_Prompt_
Put the rows from the line with "Xbox 360 (183, 182)" up to and including the line with "Tales of Vesperia Video Review (453, 443)" into a numbered list, leaving out blank lines.

_Data supplied_
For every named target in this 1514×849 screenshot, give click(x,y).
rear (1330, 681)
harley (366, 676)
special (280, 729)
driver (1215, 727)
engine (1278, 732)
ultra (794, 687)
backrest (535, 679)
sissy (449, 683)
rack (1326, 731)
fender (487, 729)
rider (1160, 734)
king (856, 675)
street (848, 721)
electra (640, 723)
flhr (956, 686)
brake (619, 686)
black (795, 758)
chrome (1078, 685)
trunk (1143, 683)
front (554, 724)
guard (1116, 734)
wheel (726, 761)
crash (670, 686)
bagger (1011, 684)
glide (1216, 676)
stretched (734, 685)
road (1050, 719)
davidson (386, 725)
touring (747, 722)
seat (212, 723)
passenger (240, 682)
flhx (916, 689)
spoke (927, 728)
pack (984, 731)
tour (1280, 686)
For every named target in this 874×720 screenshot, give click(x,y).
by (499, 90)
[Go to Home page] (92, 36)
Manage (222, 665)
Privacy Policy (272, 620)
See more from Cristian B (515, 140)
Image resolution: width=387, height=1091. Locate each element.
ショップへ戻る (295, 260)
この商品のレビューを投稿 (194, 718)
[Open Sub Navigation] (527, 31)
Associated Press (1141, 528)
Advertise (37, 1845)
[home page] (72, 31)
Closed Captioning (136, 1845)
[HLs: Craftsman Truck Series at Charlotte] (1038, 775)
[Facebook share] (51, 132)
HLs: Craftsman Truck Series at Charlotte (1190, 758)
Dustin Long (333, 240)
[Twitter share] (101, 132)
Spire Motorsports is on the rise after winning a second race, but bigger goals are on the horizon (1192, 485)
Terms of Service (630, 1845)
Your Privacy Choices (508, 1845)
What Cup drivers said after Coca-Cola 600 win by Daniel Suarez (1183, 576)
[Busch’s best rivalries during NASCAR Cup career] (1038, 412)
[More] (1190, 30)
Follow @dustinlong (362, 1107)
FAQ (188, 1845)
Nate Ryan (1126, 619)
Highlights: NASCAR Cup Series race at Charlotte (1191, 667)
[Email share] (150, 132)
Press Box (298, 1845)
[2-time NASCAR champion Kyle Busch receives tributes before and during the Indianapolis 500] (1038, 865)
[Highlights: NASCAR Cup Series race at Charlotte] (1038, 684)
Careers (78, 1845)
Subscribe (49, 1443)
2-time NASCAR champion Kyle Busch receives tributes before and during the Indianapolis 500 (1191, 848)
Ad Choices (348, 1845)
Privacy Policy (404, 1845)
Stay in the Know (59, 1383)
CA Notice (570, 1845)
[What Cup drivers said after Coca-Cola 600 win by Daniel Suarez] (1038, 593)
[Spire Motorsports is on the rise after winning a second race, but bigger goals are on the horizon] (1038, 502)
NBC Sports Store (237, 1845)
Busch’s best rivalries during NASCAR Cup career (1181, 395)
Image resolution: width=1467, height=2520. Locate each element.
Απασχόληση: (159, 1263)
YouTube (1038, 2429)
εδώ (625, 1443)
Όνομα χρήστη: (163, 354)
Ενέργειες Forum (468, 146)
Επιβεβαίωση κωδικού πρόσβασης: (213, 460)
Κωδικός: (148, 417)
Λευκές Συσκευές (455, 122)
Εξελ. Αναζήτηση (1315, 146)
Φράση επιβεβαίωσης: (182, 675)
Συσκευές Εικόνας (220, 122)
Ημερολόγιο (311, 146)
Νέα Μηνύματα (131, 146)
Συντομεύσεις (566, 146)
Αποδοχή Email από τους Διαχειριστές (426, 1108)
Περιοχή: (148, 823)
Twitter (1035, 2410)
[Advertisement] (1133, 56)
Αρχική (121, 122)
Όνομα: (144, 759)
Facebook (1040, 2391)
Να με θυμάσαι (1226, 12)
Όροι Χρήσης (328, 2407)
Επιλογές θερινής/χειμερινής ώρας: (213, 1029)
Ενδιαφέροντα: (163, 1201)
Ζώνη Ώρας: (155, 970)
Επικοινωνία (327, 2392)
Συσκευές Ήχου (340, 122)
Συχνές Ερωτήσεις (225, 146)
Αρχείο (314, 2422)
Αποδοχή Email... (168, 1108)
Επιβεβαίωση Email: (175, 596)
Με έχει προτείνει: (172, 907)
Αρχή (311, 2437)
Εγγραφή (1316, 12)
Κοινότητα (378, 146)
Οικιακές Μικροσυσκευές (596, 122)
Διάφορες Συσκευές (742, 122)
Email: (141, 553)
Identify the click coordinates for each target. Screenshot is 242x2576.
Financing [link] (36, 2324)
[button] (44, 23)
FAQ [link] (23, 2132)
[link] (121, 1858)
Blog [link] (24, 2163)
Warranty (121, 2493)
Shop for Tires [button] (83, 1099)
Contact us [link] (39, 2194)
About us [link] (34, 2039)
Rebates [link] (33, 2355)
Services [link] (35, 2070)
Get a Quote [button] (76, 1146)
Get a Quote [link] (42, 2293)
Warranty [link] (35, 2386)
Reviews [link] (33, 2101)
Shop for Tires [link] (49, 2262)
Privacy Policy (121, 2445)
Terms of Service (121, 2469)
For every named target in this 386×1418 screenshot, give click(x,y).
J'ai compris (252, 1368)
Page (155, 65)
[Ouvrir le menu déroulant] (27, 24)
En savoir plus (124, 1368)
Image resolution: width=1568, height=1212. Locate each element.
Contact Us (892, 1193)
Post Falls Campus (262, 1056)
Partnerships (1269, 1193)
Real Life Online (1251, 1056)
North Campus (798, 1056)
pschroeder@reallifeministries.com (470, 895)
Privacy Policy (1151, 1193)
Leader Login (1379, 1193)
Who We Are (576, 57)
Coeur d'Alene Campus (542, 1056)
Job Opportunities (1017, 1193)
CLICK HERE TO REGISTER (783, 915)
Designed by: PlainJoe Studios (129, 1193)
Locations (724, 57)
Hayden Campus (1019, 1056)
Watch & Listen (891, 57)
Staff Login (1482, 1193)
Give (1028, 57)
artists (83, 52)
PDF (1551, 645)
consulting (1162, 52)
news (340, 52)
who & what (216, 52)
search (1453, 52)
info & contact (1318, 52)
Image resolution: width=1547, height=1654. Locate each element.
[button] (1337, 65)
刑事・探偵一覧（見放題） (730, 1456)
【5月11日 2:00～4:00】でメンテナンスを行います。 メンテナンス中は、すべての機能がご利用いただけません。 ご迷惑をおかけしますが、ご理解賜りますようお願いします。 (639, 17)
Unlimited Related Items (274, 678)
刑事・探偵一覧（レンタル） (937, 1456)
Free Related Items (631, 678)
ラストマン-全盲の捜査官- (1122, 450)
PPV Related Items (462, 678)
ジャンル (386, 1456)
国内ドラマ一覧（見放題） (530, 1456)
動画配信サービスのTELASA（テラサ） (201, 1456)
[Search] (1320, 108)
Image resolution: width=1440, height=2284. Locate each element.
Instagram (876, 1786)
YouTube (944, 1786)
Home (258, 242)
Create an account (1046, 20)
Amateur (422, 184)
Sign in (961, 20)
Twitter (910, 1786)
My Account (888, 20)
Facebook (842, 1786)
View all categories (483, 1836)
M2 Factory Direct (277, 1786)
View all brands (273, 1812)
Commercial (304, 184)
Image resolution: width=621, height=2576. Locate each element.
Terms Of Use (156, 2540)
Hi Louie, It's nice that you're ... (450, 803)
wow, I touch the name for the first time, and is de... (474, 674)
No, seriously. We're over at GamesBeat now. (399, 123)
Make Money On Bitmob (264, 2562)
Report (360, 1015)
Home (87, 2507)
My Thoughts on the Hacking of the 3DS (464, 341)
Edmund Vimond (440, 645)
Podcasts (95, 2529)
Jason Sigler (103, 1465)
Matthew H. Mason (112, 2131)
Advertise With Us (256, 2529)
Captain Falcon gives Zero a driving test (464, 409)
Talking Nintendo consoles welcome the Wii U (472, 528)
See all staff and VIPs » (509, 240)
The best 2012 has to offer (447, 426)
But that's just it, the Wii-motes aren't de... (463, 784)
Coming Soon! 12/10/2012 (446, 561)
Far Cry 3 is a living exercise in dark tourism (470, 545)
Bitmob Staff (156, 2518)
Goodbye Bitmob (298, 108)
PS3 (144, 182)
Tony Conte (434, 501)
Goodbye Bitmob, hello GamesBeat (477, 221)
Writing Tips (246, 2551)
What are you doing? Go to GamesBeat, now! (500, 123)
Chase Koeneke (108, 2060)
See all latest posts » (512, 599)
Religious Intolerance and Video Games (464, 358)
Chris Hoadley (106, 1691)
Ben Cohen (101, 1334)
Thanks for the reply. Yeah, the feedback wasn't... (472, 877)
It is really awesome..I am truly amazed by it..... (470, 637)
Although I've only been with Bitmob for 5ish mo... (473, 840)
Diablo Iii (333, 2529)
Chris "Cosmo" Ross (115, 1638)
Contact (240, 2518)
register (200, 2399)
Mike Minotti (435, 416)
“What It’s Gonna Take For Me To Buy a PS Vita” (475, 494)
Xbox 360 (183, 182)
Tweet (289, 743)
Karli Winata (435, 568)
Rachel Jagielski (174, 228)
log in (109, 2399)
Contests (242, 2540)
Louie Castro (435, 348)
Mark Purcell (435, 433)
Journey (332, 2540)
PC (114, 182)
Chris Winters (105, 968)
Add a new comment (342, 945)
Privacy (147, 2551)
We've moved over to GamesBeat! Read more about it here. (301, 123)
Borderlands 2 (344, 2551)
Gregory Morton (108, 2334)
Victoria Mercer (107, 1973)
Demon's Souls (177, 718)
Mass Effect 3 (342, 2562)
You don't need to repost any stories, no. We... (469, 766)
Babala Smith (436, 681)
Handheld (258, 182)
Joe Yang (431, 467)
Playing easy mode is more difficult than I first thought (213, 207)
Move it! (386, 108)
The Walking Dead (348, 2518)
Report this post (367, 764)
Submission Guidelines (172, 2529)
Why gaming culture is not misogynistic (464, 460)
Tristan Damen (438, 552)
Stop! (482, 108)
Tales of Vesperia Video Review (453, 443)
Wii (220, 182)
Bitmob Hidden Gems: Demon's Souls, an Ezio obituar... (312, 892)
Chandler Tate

_Solution_
1. Xbox 360 (183, 182)
2. Tweet (289, 743)
3. Karli Winata (435, 568)
4. Rachel Jagielski (174, 228)
5. log in (109, 2399)
6. Contests (242, 2540)
7. Louie Castro (435, 348)
8. Mark Purcell (435, 433)
9. Journey (332, 2540)
10. PC (114, 182)
11. Chris Winters (105, 968)
12. Add a new comment (342, 945)
13. Privacy (147, 2551)
14. We've moved over to GamesBeat! Read more about it here. (301, 123)
15. Borderlands 2 (344, 2551)
16. Gregory Morton (108, 2334)
17. Victoria Mercer (107, 1973)
18. Demon's Souls (177, 718)
19. Mass Effect 3 (342, 2562)
20. You don't need to repost any stories, no. We... (469, 766)
21. Babala Smith (436, 681)
22. Handheld (258, 182)
23. Joe Yang (431, 467)
24. Playing easy mode is more difficult than I first thought (213, 207)
25. Move it! (386, 108)
26. The Walking Dead (348, 2518)
27. Report this post (367, 764)
28. Submission Guidelines (172, 2529)
29. Why gaming culture is not misogynistic (464, 460)
30. Tristan Damen (438, 552)
31. Stop! (482, 108)
32. Tales of Vesperia Video Review (453, 443)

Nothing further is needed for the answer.